Further the High Court also took into consideration provisions of the Companies Bill, 2009, and stated that Section 391 of the Bill has expressly excluded the jurisdiction of civil courts in entertaining company disputes and avoid jurisdictional ambiguities. Drawing a comparison between Section 391 of the Bill and Section 397 of the Act, the Court came to a conclusion that in the context of the present Act, it is very clear and unambiguous that shareholders, who are qualified to approach the Board under Section 397/398 may choose to approach the civil court rather than the Board. Therefore, it is settled that there is no express bar on the jurisdiction of the Civil Courts in matters pertaining to intra-company disputes.
Relying on the aforementioned precedents and observations, the High Court held that the civil judge and the Sr civil judge had primarily relied on the shareholder’s agreement to determine the rights of the parties. Further it was also held that the respondent was right in approaching the civil court for enforcement of his rights under the agreement. In addition, the High Court, holding its power under Article 227 to be supervisory and not appellate in nature, refused to interfere with the order of the trial courts.
The precedents laid down by the judicial authorities clearly establish a general rule that despite the existence of special authorities for the adjudication of disputes arising under a particular statute, the jurisdiction of civil courts to adjudicate the same cannot be barred. Section 9 of CPC substantiated by various precedents to that effect, has conferred wide powers on the civil courts enabling the courts to entertain disputes falling within the exclusive jurisdiction of a special authority. For instance, where the special authority so constituted fails to deliver proper justice or unless expressly or impliedly barred, the civil courts can very well entertain such matters.
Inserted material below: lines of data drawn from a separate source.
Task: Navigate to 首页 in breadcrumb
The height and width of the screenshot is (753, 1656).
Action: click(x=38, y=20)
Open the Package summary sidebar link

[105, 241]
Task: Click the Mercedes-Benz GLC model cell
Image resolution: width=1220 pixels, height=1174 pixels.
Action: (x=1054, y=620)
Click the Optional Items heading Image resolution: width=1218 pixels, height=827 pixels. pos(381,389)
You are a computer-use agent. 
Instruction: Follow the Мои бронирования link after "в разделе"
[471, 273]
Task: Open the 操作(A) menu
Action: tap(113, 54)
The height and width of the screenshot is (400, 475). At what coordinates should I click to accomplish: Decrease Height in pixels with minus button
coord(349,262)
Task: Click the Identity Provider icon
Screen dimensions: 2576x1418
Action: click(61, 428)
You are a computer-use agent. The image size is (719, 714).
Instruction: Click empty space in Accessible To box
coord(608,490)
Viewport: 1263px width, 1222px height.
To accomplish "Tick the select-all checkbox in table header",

As very well established by the recent ruling of the Delhi HC, the civil court can now exercise its jurisdiction upon matters relating to Sections 397 and 398 of the Act where a question of common law is also under dispute. The powers conferred on civil courts are wide enough so as to enable them to keep a check on such special authorities constituted under a particular statute. Thus complete exclusion of civil courts from exercising jurisdiction over matters falling within the jurisdiction of a special authority under a specific statute is a far-fetched possibility, which is expected not to be favored by the judiciary for preserving the efficacy of the proper functioning of the judicial and quasi-judicial authorities.